What should i be more turned off about... his massive collection of condoms or that he asked me to sign my name by number 68 on the list posted on his wall?
I think the two go hand in hand.
I was doing the dishes wondering what was with all the tiny little cups, but then I remembered that some people drink things other than huge mixed drinks and big cups of water the next day.
It just hit me that I woke up to you in a bear suit. Explain.
i've officially fucked a sailor, a policeman and a biker. I've never noticed my Village People fetish until now...
He may only be 25% black, but after that sexual experience I am 100% never going back.
Watching the dude who probably knocked me up be all cute with his girlfriend on my couch. I am too nice, and I hate today.
Would it be inappropriate to do a science fair project on whether the type of drunk a person is is determined by nature or nurture
dude you're not even a fucking science major
i have my bailey's and coffee which lasts me until lunch, at which time its appropriate for me to bring a vodka and OJ mix for the afternoon. This university thing is grrreat
Then, right before he came he said "I want to buy you so many things!" What the fuck?!
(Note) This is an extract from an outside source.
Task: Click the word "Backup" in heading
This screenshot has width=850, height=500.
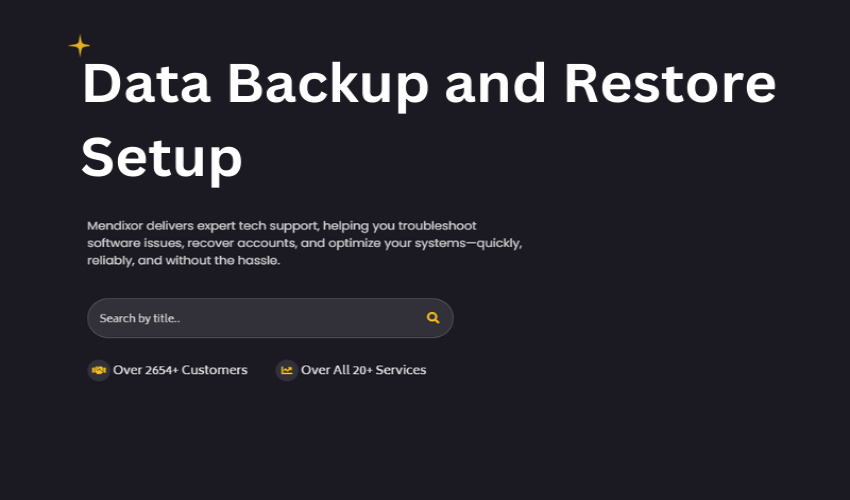Action: pos(328,85)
The toilet wouldn't flush at the club so I literally just shat in the garbage.
Dinner was cheetos vodka and whiskey. This is what happens when even your booty call breaks up with you.
If walking through the neighborhood with a bottle of tequila and margarita mix is postgrad life, I'm okay with it
About the whale....I wasn't completely awake.
It's dangerous to be this horny at work. I'm gonna stain my desk chair
He said they were his favorite shoes.. So I threw one down the sewer. Now he'll keep searching the house for the other one. Sweet silent revenge.